(Exercise):
Which lines in the data contain the word "computer"? Please copy each of them.

(Provided records):
···

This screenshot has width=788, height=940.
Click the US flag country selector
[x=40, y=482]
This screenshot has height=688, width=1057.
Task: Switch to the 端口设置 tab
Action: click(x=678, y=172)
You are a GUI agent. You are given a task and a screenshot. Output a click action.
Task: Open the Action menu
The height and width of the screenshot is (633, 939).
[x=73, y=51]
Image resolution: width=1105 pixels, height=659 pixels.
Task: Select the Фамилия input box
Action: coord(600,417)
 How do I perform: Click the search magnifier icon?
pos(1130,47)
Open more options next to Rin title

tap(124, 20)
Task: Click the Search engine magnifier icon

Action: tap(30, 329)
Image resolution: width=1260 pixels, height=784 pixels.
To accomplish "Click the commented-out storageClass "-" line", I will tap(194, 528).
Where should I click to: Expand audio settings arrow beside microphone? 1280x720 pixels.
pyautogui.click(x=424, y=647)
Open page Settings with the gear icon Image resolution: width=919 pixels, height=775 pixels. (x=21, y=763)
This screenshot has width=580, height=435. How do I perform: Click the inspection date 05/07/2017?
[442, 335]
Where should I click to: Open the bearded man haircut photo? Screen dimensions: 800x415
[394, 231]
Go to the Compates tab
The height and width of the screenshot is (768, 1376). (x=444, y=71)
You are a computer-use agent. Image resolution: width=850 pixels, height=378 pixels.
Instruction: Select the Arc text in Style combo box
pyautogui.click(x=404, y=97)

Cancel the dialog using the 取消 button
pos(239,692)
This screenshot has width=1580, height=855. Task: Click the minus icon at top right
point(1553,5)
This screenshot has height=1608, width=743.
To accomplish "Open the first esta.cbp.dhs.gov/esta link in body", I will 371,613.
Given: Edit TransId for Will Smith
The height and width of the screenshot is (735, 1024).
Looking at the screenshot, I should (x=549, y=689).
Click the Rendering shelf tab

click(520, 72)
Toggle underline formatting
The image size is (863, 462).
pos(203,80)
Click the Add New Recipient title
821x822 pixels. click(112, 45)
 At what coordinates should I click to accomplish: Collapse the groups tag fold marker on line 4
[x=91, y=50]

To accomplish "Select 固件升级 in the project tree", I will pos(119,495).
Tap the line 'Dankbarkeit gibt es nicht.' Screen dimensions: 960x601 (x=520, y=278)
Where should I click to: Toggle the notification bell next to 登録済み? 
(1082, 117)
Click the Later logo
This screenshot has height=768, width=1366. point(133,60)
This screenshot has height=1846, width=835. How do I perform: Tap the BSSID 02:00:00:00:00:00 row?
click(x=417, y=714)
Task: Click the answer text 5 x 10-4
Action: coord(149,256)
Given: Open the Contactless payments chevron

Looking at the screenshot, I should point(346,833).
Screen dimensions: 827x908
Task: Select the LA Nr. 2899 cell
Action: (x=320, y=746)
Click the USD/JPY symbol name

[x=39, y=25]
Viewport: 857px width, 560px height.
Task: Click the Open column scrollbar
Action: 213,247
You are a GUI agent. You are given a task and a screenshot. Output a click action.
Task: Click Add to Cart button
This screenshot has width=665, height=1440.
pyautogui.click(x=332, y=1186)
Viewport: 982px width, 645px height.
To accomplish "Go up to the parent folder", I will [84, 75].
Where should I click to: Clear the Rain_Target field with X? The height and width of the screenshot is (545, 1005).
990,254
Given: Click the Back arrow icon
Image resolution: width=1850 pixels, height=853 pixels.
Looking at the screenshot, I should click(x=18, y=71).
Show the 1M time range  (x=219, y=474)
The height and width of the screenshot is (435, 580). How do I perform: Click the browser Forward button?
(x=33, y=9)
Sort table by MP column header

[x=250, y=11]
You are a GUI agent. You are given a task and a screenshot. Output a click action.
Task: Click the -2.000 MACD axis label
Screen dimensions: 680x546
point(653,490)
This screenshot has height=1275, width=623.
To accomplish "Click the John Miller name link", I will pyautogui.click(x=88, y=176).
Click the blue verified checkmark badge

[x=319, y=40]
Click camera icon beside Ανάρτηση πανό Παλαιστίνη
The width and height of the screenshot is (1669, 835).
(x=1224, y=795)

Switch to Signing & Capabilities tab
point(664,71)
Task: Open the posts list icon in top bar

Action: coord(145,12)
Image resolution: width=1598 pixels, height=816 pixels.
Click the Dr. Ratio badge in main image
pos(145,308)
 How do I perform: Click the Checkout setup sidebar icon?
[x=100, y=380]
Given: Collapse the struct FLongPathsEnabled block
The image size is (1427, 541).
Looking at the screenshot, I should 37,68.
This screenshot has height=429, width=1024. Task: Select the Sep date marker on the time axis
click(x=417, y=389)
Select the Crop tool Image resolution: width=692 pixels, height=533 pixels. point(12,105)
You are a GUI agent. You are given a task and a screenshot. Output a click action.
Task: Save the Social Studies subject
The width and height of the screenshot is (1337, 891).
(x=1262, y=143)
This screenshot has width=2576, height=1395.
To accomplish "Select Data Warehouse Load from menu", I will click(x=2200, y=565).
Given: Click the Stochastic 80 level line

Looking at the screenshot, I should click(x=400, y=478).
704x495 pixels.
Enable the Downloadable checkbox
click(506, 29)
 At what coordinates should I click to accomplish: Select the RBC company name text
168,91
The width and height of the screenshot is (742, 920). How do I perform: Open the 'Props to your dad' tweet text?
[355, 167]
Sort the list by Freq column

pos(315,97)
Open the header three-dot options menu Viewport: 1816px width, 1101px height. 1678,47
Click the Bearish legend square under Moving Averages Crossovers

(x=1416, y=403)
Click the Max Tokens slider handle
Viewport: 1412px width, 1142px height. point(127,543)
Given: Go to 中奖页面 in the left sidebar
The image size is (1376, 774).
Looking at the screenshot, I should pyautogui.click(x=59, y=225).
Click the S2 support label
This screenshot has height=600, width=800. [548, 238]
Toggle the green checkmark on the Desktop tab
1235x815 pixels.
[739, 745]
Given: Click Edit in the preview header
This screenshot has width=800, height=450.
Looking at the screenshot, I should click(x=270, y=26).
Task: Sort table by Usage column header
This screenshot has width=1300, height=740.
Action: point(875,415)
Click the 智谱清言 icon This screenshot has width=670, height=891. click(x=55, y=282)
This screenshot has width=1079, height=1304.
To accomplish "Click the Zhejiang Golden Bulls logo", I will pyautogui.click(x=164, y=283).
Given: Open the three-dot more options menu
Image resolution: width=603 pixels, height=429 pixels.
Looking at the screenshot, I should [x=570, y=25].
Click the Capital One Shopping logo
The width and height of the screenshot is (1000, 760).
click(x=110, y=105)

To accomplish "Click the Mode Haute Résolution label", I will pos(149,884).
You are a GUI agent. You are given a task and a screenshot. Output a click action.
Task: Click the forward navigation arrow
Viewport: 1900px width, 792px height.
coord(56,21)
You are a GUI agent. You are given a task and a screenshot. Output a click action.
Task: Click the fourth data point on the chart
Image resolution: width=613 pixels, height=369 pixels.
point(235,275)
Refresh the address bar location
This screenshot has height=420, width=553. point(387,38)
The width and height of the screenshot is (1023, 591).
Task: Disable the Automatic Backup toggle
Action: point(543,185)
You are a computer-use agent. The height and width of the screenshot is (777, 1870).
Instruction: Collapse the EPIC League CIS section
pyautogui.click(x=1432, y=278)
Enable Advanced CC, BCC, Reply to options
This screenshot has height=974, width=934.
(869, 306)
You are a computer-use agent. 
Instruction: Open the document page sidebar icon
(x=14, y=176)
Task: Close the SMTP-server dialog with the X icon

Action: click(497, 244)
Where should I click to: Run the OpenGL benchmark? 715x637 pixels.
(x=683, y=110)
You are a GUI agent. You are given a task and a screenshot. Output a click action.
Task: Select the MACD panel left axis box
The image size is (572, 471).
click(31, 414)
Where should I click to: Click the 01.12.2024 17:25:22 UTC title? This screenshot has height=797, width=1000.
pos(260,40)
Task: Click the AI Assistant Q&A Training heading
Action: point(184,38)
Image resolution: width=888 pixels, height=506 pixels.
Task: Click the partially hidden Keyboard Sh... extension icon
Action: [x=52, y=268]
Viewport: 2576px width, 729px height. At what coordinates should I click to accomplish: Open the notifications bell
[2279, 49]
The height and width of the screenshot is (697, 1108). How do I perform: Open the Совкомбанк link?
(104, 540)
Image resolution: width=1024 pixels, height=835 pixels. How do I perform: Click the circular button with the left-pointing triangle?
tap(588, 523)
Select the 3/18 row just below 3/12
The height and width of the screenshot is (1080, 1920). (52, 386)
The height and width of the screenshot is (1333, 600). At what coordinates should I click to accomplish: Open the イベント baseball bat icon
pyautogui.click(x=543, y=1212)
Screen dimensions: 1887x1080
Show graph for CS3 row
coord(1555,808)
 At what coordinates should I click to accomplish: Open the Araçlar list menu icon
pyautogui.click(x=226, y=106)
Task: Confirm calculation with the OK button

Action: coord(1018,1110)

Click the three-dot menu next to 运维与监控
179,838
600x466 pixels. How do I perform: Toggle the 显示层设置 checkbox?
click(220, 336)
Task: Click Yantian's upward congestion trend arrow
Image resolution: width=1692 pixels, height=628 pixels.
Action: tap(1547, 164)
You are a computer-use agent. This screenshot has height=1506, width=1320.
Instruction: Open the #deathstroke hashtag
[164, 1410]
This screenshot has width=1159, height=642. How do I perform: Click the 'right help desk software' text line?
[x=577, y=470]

···

(Response area):
You are a computer-use agent. Image resolution: width=850 pixels, height=378 pixels.
You are a computer-use agent. The height and width of the screenshot is (777, 1870).
You are a computer-use agent. 
You are a computer-use agent. This screenshot has height=1506, width=1320.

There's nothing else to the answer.